> _Wat te doen_: Neem de lijst hieronder woord voor woord over, van de eerste tot en met de laatste regel.

>>>>>

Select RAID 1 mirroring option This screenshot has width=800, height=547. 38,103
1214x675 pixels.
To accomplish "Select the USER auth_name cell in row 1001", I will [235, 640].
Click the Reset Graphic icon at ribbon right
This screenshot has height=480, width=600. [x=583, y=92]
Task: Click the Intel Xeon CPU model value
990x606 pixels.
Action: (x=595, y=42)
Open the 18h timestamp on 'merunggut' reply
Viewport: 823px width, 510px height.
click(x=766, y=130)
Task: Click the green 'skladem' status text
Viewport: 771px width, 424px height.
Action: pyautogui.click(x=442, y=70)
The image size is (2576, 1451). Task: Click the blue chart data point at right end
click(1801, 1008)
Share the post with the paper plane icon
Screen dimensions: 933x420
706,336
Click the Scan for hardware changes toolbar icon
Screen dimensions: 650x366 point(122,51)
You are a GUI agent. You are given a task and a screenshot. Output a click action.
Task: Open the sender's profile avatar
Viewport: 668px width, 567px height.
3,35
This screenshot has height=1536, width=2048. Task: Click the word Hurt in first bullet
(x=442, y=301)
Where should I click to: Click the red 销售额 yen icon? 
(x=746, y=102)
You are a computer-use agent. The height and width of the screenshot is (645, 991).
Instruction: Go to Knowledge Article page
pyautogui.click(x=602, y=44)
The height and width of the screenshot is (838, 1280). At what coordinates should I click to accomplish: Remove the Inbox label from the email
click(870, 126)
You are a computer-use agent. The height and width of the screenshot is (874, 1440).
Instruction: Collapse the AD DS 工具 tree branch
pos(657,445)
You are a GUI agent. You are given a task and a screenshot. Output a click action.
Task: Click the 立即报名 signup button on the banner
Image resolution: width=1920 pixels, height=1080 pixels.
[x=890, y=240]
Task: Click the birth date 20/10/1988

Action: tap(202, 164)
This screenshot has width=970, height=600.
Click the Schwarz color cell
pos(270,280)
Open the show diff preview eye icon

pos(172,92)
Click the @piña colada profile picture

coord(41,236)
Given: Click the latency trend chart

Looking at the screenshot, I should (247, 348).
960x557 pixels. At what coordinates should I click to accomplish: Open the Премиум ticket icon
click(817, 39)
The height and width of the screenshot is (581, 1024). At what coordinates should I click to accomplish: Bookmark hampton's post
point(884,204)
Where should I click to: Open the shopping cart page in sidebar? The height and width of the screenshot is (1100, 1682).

<<<<<

> _Antwoord hieronder_:
Select RAID 1 mirroring option This screenshot has width=800, height=547. 38,103
1214x675 pixels.
To accomplish "Select the USER auth_name cell in row 1001", I will [235, 640].
Click the Reset Graphic icon at ribbon right
This screenshot has height=480, width=600. [x=583, y=92]
Task: Click the Intel Xeon CPU model value
990x606 pixels.
Action: (x=595, y=42)
Open the 18h timestamp on 'merunggut' reply
Viewport: 823px width, 510px height.
click(x=766, y=130)
Task: Click the green 'skladem' status text
Viewport: 771px width, 424px height.
Action: pyautogui.click(x=442, y=70)
The image size is (2576, 1451). Task: Click the blue chart data point at right end
click(1801, 1008)
Share the post with the paper plane icon
Screen dimensions: 933x420
706,336
Click the Scan for hardware changes toolbar icon
Screen dimensions: 650x366 point(122,51)
You are a GUI agent. You are given a task and a screenshot. Output a click action.
Task: Open the sender's profile avatar
Viewport: 668px width, 567px height.
3,35
This screenshot has height=1536, width=2048. Task: Click the word Hurt in first bullet
(x=442, y=301)
Where should I click to: Click the red 销售额 yen icon? 
(x=746, y=102)
You are a computer-use agent. The height and width of the screenshot is (645, 991).
Instruction: Go to Knowledge Article page
pyautogui.click(x=602, y=44)
The height and width of the screenshot is (838, 1280). At what coordinates should I click to accomplish: Remove the Inbox label from the email
click(870, 126)
You are a computer-use agent. The height and width of the screenshot is (874, 1440).
Instruction: Collapse the AD DS 工具 tree branch
pos(657,445)
You are a GUI agent. You are given a task and a screenshot. Output a click action.
Task: Click the 立即报名 signup button on the banner
Image resolution: width=1920 pixels, height=1080 pixels.
[x=890, y=240]
Task: Click the birth date 20/10/1988

Action: tap(202, 164)
This screenshot has width=970, height=600.
Click the Schwarz color cell
pos(270,280)
Open the show diff preview eye icon

pos(172,92)
Click the @piña colada profile picture

coord(41,236)
Given: Click the latency trend chart

Looking at the screenshot, I should (247, 348).
960x557 pixels. At what coordinates should I click to accomplish: Open the Премиум ticket icon
click(817, 39)
The height and width of the screenshot is (581, 1024). At what coordinates should I click to accomplish: Bookmark hampton's post
point(884,204)
Where should I click to: Open the shopping cart page in sidebar? The height and width of the screenshot is (1100, 1682).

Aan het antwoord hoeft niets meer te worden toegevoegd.